え、なんで行くの?って話ですよねこんな書き方すると。これはねー、うーん、正直体験してみないと理解してもらうのは難しいような気がしますねー。生の俳優、生の演技に馴染みのない多くの人に、画面越しと生の違いを完全に腑に落ちるかたちで説明するのは、ぼくは不可能だと思っています。むしろ伝えようとすればするほど、舞台を大層な、大仰なものとして表現してしまいそうで、それって多分逆にハードル上げるでしょ?だからとりあえず行ってって言うことしかできないです。←
大きい舞台はあれなんで、とりあえず最初は小劇場から、とかも思うけど、どうなの、逆に小劇場の方がハードル高いんですかね?ぼくは今となっては小劇場の方が好きなのですが…。
まぁなんか、大劇場の方が有名な人も出てるし、なんか凄そう!って感じでイメージできるけど、小劇場って、どこにあるの?どうやってチケット取るの?誰が出てるの??と、はてな目白押しなのかもしれないぼくはそうでした。謎に包まれ過ぎているのかもしれない。
そもそも大劇場の演劇と小劇場の演劇は、個人的には全く別物だと思っています。小劇場は、大劇場のしょぼい版ではないし、大劇場は小劇場のすごい版でもないと思います。同じことを言っているかもしれませんすいません。そして、ぼくが演劇の醍醐味だと思っている「一体感」という部分においては、小劇場の方が圧倒的に体感できると思うのです。舞台上、もっと言えば作品の登場人物が、まさに目の前にいる。抽象的な話ではなく、この物理的な距離感が、観劇している自分を他人事でいさせてくれない、ほとんど当事者みたいな感覚で、固唾を飲んで舞台上を見つめる、ことになる。なっちゃう。それが小劇場演劇の力だと思います。

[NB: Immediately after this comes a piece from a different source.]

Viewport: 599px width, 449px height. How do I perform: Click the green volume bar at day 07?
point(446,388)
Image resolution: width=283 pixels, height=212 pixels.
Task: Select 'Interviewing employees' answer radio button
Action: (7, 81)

あとなんか、わかんないですけど、大劇場演劇(も、最高な作品いっぱいあります本当大好きですでも今回小劇場演劇の話をするのでちょっと語弊のある言い方してしまうかもしれませんでも本当いいものたくさんですカッコ内に入れる文量ではとてもない量を喋っていてごめんなさい)とか映画とか、って、上演されてる、上映されてる、って感じがする時間が少なからずあったりするんですよねぼくは。そういう瞬間がリフレッシュになって結果集中が続くとかもあるんですけど。かたや小劇場ってどこまでも、観にきた!!!観ている!!!!!という感覚がえぐいんですよね。さっき言ったこととだいぶ被りますけど、他人事でいれないんですよ。距離感的にどうしようもないですこれは。上演されてんな〜なんて感じで座ってらんないです。観るしかない。観る以外選択肢ないです。し、そもそも開演前、場内に足を踏み入れた瞬間から、観に来たーって感じが凄い。会場に向かう道すがらも、観に行くゾって感じが凄い。どこまでも能動的な娯楽だとつくづく思います。演劇は体験ですぼくにとって。小劇場は尚更。自分という人間や、個人の生活からは一定時間完全に切り離されるのですが、切り離されても自分は自分。切り離される前の生活や自分という人間を携えて、強制的に別世界に心身共に連れて行かれる。こんな感じなんですよね毎回の観劇が。これがクセになっちゃって。戻れないですわ。実際の肉体は、じっとただ舞台上を見つめているだけなんで全然動いてないんですけど、ですけどとんでもなく能動的。ね、意味わからんでしょ?わからんはずなのですよ。だからとりあえず騙されたと思って行ってもらわないと、ぼく自身が演劇のハードルを上げる一端を担ってしまうから。嫌なんですよ好きなんで。好きなんだけど説明できないから嫌だ。でも好き。愛。(?)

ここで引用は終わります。